The 14.65-meter steel-hulled Antonia vom Kamp is one of the first electrically powered passenger ferries on the Baltic coast. Several times a day, the solar-electric ferry brings up to 20 people and 15 bicycles from the mainland to the island of Usedom – silently and free from local emissions. It is fitted with a 4.3 kWp solar panel installation on the roof and under the hood is a 60 kW Torqeedo Deep Blue electric azimuth thruster. The system is completed by two Deep Blue batteries with a total capacity of 80 kWh.

The boatbuilders, Ostseestaal and Ampereship, estimate that the new solar-electric propulsion system will save twenty tonnes of CO2 every year.

“We can cover our energy needs almost entirely with the photovoltaic system,” says Kay Peters, managing director of Oderhaff Reederei Peters GmbH, the company that operates the new ferry. But the solar-electric Deep Blue system does more than just generate its own energy – it saves, too. “Electric motors… only consume energy when the ship is moving,” Peters says. He explains that a diesel engine would continue to run during passenger loading and unloading, wasting fuel and money. “Here we have no gearbox, no losses, nothing. The ongoing costs in terms of maintenance, oil changes, and spare parts are much lower.”

“When you take a ferry out of operation for maintenance, you’re losing money every minute. Solar-electric ferry vessels and water taxis are more than just clean and green,” says Tommi Salonen, Torqeedo GmbH’s senior vice president sales. “Electric drives like Deep Blue require much less maintenance and insulate their owners from fuel price volatility.”
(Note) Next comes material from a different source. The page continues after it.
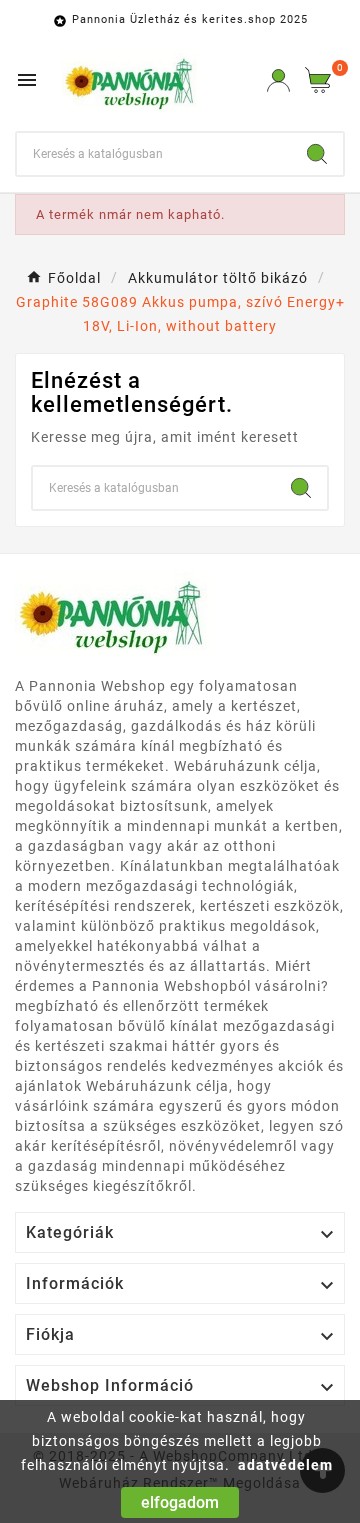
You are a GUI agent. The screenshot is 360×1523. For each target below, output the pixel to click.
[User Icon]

“With the delivery of the new innovative Usedom ferry, Ostseestaal and Ampereship, as regionally anchored companies, are contributing to bringing e-mobility to the water. In Torqeedo we have found a reliable partner that delivers the entire drive train from a single source. This helps to build the ferry on time and within the budget,” says Ingo Schillinger, business unit manager commercial shipbuilding of Ostseestaal / Ampereship GmbH.